In the produced water (PW) treated only with zeolite A (0.3 g for 4 h), approximately all of the cations are removed (~100%), and the anions were not removed. When the PW was treated only with LDH (3 g for 4 h), approximately 80% to 90% of anions were removed (the only sulphate was ~25%), and the cations were not removed (Table 3). Thus, to simultaneously remove cations and anions from the PW, it will be necessary to employ both materials, LDH and zeolite A. The result showed that the sequential treatments have the same results, independent of the order in which they were used (60 to 100% for anions and 80% to 100% for cations). In these treatments, 0.3 g of each material was used for 4 h, and thus, the total used was 0.6 g for 8 h. When the composite was used, it was 0.6 g for 4 h, and it demonstrated the same capacity for removing cations and anions as the sequential treatment. Thus, the composite material is efficient for removing cations and anions from PW simultaneously and can do so in only 4 h. Another advantage of the composite material is that this material has a morphology and particle sizes more homogeneous than the use of zeolite A and LDH separately, sequentially or mixed. This fact can help to avoid diffusion problems.

5. Conclusions

In this study, the syntheses of zeolite A, layered double hydroxide (LDH), and a composite material based on zeolite A and layered double hydroxide, called composite (ZAHD), were successfully performed at room temperature in only 7 h.
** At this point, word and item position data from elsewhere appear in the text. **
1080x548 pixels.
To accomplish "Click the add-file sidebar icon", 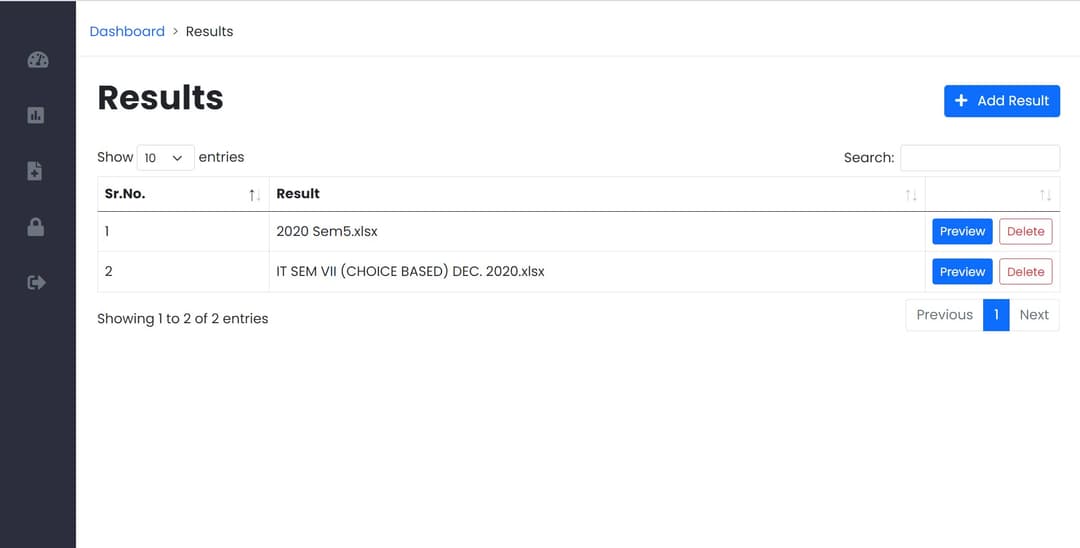I will (x=36, y=171).
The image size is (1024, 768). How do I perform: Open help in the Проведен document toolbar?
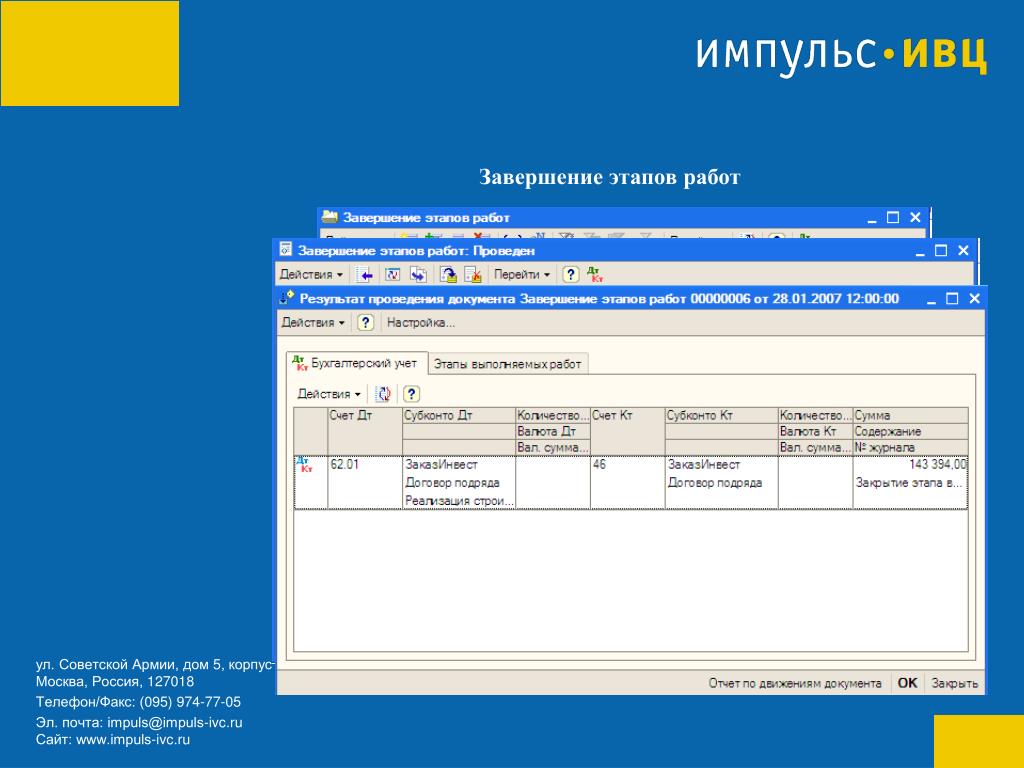[x=570, y=275]
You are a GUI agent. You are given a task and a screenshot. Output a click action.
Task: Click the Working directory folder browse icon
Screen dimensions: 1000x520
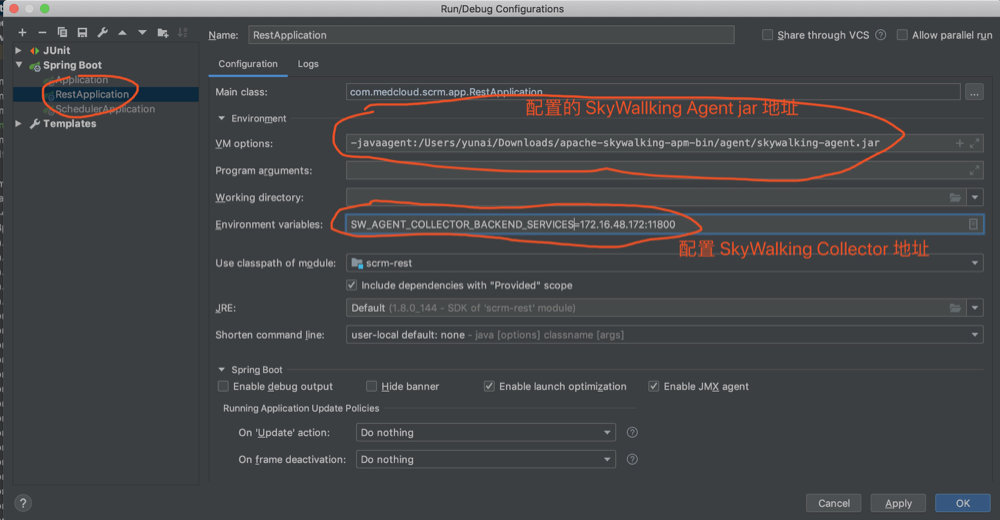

The materials zeolite A, LDH and the composite (ZAHD) were used for the simultaneous treatment of cations and anions in a complex sample of water produced from petroleum, and it was observed from the results that all of the materials have very good adsorption capacities. The results obtained after the different treatment modes of the effluent in different materials varied from 80 to 100% for the removal of cations and from 60% to 100% for the removal of anions. These values are extremely satisfactory considering the complexity of the effluent produced from petroleum, and since the concentrations of cations and anions are in the range of mg L⁻¹ to μg L⁻¹, treatment is even more difficult.